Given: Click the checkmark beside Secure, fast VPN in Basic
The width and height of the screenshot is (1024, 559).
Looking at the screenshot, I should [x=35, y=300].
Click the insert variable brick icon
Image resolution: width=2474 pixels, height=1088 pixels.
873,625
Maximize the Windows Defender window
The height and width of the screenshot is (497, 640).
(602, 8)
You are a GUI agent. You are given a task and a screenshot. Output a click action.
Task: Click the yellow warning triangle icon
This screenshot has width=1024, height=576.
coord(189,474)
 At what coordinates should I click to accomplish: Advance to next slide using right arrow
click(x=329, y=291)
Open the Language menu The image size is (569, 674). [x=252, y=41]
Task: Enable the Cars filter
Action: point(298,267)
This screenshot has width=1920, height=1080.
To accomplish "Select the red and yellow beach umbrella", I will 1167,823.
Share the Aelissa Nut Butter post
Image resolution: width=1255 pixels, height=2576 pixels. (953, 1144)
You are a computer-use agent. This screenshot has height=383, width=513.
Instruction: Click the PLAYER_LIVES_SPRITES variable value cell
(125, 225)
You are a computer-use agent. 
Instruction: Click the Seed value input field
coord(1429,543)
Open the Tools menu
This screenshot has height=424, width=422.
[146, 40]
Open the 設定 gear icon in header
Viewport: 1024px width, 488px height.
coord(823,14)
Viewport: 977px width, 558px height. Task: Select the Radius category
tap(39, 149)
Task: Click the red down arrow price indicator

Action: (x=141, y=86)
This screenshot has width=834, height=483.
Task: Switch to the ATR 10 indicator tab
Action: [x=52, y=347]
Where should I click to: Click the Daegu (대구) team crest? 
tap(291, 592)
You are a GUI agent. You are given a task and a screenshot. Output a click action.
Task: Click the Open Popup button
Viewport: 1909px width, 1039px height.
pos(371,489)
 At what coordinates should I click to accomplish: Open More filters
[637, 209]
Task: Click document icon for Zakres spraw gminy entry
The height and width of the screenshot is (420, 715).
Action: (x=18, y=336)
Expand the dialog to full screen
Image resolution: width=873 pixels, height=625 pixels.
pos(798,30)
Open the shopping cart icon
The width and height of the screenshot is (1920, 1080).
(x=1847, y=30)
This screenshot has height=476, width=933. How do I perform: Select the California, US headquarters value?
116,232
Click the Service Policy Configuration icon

What the task requires >>
Please report, as a bare number, how many lines of the data contain the word "agent".

Solution for this task >>
4